Sam nodded, tile floor and the outline of her own black pumps swimming through a sea of tears, Daniel's breath on the back of her neck. Jack's eyes like a laser in her mind. "I know," she whispered. "I know that. I know that."

*I know.*

Nothing more to say. Silent breaths. She stood. And Daniel stood with her. "The writings are in your office?" she said, never quite making eye contact, voice hoarse but commanding. *I gave Jack an order. Because he couldn't give them anymore...* Her knees nearly let go.

"Yeah." Daniel pulled off his glasses. He swiped inefficiently at his eyes. "Yeah, they're in my office. I'll only keep you a minute, it's not complicated, it's just...if you could--"
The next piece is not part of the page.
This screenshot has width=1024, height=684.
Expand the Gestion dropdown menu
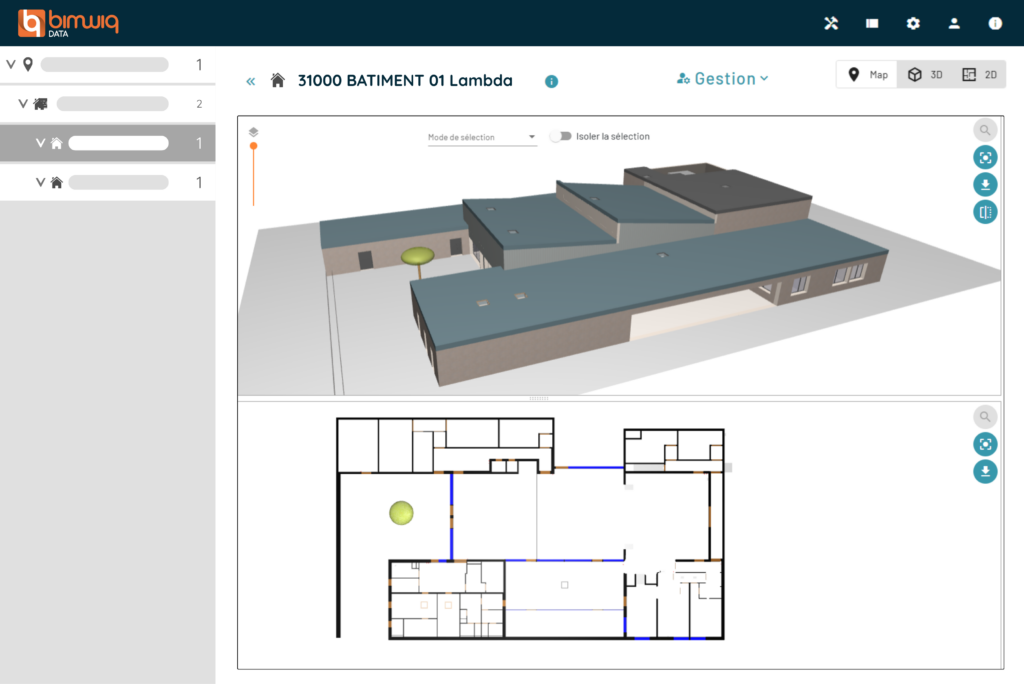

"Let's go." She was moving again; catching her breath, letting the cool hallway air take the flush from her cheeks. And Daniel's steps were close behind, uneven and hurried. Major Carter. She had to stay Major Carter.

Because one of these days she had to call. She had to take the offer and call him in the middle of the night... And damned if she was going to let Jack or the Goa'uld or anyone else in the universe take that away from her.

They had work to do. She had to bring a team member home. She had to bring Jack...home.